To obtain an impedance match with coaxial transmission line 14 at reference plane 42-42, the reactances must be tuned out. The diameter of probe 10 may be shaped to tune reactances to a desired level, when needed. Shunt susceptance is made zero by terminating the waveguide with a quarterwave choke. A match occurs when Z44-44 (FIG. 2b) is the same as the waveguide impedance Zg (FIG. 2a). Since Z44-44 (FIG. 2b) is the impedance looking into transformer 30, the impedance profile Zt(L2) (FIG. 2b) can be selected to make Z44-44 (FIG. 2b) match the waveguide impedance Zg (FIG. 2a).

Thus, the coaxial feed impedance, which is normally fifty ohms, does not have to be the same as the waveguide impedance to obtain a match between the waveguide 16 and the coaxial transmission line 14.

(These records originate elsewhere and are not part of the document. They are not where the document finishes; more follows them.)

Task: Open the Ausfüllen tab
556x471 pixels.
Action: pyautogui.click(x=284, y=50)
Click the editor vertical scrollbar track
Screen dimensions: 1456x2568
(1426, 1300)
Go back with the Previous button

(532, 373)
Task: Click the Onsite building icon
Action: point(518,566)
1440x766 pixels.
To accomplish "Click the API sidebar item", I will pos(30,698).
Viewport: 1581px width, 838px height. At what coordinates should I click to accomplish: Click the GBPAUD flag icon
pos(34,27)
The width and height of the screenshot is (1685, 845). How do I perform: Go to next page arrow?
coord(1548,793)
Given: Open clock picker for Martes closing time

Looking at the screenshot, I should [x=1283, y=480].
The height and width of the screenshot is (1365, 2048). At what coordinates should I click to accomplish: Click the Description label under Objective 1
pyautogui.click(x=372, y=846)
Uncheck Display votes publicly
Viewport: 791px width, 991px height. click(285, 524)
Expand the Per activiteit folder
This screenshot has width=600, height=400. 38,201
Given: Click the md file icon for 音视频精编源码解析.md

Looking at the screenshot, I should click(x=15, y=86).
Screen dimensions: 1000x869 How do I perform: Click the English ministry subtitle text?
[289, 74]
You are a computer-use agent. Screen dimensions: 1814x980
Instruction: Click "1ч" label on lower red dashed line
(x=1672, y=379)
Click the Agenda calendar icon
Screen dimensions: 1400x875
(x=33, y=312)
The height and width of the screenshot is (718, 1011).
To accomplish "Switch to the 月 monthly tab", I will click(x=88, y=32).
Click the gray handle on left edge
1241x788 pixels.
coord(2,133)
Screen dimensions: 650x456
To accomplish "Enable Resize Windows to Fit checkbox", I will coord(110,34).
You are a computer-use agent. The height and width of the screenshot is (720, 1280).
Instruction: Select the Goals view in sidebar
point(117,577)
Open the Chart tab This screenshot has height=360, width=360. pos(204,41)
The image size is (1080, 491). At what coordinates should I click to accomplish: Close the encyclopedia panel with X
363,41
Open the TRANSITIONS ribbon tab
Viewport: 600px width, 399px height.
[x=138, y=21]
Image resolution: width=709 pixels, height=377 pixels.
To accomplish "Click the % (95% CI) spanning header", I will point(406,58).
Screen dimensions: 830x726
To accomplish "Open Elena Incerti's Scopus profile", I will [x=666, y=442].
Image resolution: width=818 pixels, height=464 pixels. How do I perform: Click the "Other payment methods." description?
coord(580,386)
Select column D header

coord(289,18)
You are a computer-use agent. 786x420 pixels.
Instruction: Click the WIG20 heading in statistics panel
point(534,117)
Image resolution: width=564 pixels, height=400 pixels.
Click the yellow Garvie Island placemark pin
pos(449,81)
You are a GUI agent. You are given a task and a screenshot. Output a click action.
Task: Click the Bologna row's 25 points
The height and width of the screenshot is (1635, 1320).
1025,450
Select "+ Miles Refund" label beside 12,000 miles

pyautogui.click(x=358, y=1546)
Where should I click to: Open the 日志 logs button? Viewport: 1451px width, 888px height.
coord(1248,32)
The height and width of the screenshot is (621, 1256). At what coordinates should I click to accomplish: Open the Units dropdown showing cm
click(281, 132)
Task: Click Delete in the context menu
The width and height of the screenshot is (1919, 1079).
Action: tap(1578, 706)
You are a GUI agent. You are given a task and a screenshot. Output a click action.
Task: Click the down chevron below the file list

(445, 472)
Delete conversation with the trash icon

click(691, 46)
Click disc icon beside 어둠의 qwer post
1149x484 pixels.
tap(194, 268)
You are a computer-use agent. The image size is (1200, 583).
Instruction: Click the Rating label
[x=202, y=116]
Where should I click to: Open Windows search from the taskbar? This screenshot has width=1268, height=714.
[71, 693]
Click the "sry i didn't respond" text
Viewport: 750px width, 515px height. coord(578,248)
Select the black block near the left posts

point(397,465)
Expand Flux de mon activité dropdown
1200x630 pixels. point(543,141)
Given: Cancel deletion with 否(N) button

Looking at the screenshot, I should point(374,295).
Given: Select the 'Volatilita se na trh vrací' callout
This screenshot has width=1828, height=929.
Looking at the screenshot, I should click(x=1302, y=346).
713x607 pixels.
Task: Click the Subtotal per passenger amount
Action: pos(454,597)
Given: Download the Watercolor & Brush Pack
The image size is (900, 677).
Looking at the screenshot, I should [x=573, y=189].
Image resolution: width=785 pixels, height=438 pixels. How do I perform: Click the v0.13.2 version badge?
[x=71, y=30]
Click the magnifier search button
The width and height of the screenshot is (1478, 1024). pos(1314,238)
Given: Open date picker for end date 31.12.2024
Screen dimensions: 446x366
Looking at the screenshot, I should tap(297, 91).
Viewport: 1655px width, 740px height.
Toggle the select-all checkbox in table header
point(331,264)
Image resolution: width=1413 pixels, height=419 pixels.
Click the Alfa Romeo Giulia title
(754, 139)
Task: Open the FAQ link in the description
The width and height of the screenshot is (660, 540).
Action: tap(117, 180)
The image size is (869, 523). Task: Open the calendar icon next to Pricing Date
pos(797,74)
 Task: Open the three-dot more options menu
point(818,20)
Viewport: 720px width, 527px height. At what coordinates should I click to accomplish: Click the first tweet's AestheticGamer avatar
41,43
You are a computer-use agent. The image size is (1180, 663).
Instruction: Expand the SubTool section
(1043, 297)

For the relatively simple case of a single step quarter wave transformer, the impedance Zt(L2) (FIG. 2b) is kept constant and the length L2 (FIG. 2b) is selected to be λ/4 at the operating frequency. The impedance Zs looking toward the short is:
Z=jZg tan BL1  (1)
where Zg is the impedenace of waveguide 16, B=2π/λ where λ the wavelength for waveguide 16, and L1 (FIG. 2a) is the length for the shorted end of waveguide 16, which is an open circuit. The input impedance Zin for the equivalent circuit of FIG. 2a becomes:
Zin=−jXc+jX1+Z44-44  (2)
where Xc (FIG. 2a) is the absolute value of the capacitive reactance of waveguide 16, X1 (FIG. 2a) is the absolute value of the inductive reactance of wavguide 16, and Z44-44 (FIG. 2b) is the impedance looking into transformer 30. When probe 10 is shaped such that the reactances cancel, an impedance match is obtained when Z44-44 (FIG. 2b) equals Zg (FIG. 2a). For the single step quarter wave transformer, Zt(L2) (FIG. 2b) is found from the following equation:
Zt(L2)=√{square root over (Zg(Zcoax))}  (3)
which is constant as a function of length L2 (FIG. 2b).

Referring to FIGS. 3 and 4, FIG. 3 depicts a tapered transformer 50 which has a tapered conductor 52 and a dielectric 54 with an outer diameter which is uniform. As shown in FIG. 3, the tapered transformer 50 is electrically connected to probe 10 for waveguide 16. FIG. 4 depicts a transformer 60 which has a stepped conductor 62 and a dielectric 64 which has a uniform outer diameter. The transformer 60 of FIG. 4 has a plurality of steps 66, 68 and 70 with each step 66, 68 and 70 having a different diameter. The lengths of each step 66, 68 and 70 of transformer 60 are usually equal as shown in FIG. 4. As shown in FIG. 4, the stepped transformer 60 is electrically connected to probe 10.

The impedance of the transformers 50 and 60 is Zt(L2) (FIG. 2b) which may vary along the length of the transformers 50 and 60. It should be understood that the outer diameters of transformers 50 and 60 can also be made variable stepped or nonuniform with their respective conductors 52 and 62 being constant or variable stepped or nonuniform.

For the stepped version, the number of steps is arbitrary and can be different than the three steps as shown in FIG. 4. The steps 66, 68 and 70 of the stepped transformer 60 may also have different lengths. The transformer 60 illustrated in FIG. 6 has a stepped conductor 62 which is connected to probe 10 and has a dielectric 64 which has a uniform outer diameter. The transformer 60 of FIG. 6 has a plurality of steps 66, 68 and 70 with each step 66, 68 and 70 having a different diameter. The lengths of each step 66, 68 and 70 of transformer 60 are not equal as shown in FIG. 6. Probe and transformer diameters may also be non-circular.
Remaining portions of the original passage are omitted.